How to fix it. Organizations should focus on carefully controlling network access among systems within subnets, and building better detection and alerting strategies for lateral movement between systems that have no business communicating with one another. They should focus on odd DNS lookups, system-to-system communication with no apparent use, and odd behavioral trends in network traffic. Proxies, firewalls and microsegmentation tools may help create more restrictive policies for traffic and systems communications.
4. Weak authentication and credential management
One of the most common causes of compromise and breaches for this cybersecurity vulnerability is a lack of sound credential management.
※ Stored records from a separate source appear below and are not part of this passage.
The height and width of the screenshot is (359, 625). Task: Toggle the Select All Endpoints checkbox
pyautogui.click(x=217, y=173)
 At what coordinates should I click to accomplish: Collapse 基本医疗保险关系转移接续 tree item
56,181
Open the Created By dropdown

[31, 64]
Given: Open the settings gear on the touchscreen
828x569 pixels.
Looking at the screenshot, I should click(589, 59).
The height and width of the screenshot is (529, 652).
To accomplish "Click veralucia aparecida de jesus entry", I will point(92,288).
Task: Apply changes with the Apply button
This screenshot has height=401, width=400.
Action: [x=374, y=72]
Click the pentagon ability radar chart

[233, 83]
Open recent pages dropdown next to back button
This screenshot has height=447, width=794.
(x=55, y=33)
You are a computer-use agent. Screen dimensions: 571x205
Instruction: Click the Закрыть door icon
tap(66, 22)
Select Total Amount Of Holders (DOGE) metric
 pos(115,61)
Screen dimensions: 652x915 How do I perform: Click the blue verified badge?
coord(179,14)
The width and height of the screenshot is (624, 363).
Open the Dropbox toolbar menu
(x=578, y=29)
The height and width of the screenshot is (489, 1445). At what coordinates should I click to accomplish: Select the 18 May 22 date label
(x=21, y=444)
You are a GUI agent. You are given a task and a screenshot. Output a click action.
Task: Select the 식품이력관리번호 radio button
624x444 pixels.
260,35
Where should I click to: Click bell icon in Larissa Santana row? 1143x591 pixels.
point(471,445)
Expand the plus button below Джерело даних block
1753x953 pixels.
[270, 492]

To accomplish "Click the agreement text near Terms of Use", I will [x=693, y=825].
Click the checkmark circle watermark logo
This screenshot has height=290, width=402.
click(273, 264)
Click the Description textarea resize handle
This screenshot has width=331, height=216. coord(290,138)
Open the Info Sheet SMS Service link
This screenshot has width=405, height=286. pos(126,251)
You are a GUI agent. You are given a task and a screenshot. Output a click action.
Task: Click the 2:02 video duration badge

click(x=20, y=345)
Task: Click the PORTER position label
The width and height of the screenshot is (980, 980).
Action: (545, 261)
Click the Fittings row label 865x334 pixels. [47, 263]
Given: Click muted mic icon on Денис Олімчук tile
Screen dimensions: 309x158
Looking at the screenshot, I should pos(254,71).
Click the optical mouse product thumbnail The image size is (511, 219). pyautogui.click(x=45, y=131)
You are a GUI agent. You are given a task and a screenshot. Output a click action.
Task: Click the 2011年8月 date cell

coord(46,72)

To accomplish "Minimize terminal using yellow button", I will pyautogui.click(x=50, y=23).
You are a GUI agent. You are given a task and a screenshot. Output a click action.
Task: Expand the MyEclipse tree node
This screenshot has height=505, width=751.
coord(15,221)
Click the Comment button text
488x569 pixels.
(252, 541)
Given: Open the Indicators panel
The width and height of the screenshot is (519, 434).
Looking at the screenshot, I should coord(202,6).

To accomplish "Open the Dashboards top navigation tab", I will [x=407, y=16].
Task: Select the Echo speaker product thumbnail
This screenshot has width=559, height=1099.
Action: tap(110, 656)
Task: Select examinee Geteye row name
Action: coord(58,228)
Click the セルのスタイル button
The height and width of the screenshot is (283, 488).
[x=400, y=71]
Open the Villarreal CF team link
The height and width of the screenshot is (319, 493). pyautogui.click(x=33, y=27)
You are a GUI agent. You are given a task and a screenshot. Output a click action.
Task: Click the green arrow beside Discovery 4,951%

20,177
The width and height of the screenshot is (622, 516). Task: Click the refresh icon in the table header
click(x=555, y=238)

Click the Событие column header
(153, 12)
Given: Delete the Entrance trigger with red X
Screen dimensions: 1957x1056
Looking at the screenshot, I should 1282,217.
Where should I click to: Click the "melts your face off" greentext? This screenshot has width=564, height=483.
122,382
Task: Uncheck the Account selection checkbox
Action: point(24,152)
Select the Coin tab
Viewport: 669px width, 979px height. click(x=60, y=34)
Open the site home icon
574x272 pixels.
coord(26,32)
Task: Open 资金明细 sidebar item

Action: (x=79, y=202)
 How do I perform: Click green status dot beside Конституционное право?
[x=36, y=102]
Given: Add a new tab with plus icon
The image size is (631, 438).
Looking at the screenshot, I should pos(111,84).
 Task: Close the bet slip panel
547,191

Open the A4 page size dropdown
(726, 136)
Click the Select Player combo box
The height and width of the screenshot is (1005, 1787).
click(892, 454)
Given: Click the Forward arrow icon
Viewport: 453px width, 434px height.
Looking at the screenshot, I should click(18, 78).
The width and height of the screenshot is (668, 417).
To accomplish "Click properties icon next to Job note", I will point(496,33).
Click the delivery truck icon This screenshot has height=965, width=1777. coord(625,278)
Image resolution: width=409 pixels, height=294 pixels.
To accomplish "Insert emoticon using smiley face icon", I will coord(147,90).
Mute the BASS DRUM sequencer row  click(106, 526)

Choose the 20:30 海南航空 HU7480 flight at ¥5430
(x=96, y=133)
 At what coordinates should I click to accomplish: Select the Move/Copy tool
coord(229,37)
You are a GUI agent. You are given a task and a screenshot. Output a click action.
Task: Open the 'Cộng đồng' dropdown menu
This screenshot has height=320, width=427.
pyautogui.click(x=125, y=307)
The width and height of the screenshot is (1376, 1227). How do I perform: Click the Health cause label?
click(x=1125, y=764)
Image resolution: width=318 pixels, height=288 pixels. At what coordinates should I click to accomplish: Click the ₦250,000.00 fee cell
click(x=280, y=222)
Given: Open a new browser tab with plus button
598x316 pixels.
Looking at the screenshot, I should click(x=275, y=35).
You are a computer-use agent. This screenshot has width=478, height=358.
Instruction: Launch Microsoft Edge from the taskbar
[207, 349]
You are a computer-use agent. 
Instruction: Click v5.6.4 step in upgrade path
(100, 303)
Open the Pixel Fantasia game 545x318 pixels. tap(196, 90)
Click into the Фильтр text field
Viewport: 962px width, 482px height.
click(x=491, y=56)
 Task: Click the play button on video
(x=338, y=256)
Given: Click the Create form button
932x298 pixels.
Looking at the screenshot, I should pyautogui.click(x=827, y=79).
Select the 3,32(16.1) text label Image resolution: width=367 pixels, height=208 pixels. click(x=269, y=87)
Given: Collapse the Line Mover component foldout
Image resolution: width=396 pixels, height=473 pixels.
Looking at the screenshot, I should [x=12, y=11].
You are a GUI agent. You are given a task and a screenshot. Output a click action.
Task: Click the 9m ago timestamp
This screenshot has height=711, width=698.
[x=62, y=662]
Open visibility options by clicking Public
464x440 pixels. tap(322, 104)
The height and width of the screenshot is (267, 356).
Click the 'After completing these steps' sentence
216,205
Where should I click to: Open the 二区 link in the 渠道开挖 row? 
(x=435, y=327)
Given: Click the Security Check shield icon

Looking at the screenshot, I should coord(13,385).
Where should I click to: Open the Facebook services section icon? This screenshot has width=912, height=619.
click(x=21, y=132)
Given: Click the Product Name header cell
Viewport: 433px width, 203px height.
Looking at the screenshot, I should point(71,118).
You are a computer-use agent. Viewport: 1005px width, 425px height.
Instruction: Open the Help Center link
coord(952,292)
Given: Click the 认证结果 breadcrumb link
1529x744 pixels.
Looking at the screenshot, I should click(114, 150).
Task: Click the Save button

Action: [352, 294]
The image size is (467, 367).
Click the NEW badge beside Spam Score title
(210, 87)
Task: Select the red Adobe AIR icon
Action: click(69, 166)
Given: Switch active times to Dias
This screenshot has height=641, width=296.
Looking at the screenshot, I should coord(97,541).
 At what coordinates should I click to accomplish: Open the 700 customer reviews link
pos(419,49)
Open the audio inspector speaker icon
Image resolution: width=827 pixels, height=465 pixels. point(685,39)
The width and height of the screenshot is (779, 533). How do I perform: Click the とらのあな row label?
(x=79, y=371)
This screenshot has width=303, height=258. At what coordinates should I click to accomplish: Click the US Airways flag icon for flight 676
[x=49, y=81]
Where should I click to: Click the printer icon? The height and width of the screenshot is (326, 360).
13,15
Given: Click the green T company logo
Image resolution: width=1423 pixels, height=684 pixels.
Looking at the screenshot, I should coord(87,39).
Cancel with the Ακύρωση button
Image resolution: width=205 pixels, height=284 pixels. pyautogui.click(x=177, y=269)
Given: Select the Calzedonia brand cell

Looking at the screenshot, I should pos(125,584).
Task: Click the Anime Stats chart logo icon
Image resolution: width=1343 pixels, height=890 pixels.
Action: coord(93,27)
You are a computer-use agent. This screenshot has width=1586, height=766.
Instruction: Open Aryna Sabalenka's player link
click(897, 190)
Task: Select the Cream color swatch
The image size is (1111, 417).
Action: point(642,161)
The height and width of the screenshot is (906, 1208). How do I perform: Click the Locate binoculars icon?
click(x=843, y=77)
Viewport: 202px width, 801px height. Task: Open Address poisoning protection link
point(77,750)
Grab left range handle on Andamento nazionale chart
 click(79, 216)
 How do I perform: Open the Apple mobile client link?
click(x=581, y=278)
People use the same password over and over, and many systems and services support weak authentication practices. This is one of the major causes of related attack vectors listed in the Verizon DBIR.
Causes. In many cases, weak authentication and credential management is due to lack of governance and oversight of credential lifecycle and policy. This includes user access, password policies, authentication interfaces and controls, and privilege escalation to systems and services that shouldn’t be available or accessible in many cases.
How to fix it. For most organizations, implementing stringent password controls can help. This may consist of longer passwords, more complex passwords, more frequent password changes or some combination of these principles. In practice, longer passwords that aren’t rotated often are safer than shorter passwords that are. For any sensitive access, users should also be required to use multifactor authentication for accessing sensitive data or sites, often with the aid of multifactor authentication tools.
5. Poor security awareness
Much has been written about the susceptibility of end users to social engineering, but it continues to be a major issue that plagues organizations. The 2019 Verizon DBIR states that end user error is the top threat action in breaches. Many organizations find the initial point of attack is through targeted social engineering, most commonly phishing.
Causes. The most common cause of successful phishing, pretexting and other social engineering attacks is a lack of sound security awareness training and end-user validation. Organizations are still struggling with how to train users to look for social engineering attempts and report them.
How to fix it. More organizations need to conduct regular training exercises, including phishing tests, pretexting and additional social engineering as needed. Many training programs are available to help reinforce security awareness concepts; the training needs to be contextual and relevant to employees’ job functions whenever possible. Track users’ success or failure rates on testing, as well as “live fire” tests with phishing emails and other tactics. For users who don’t improve, look at remediation measures appropriate for your organization.
While other major cybersecurity vulnerabilities can be spotted in the wild, the issues addressed here are some of the most common seen by enterprise security teams everywhere. Look for opportunities to implement more effective processes and controls in your organization to more effectively prevent these issues from being realized.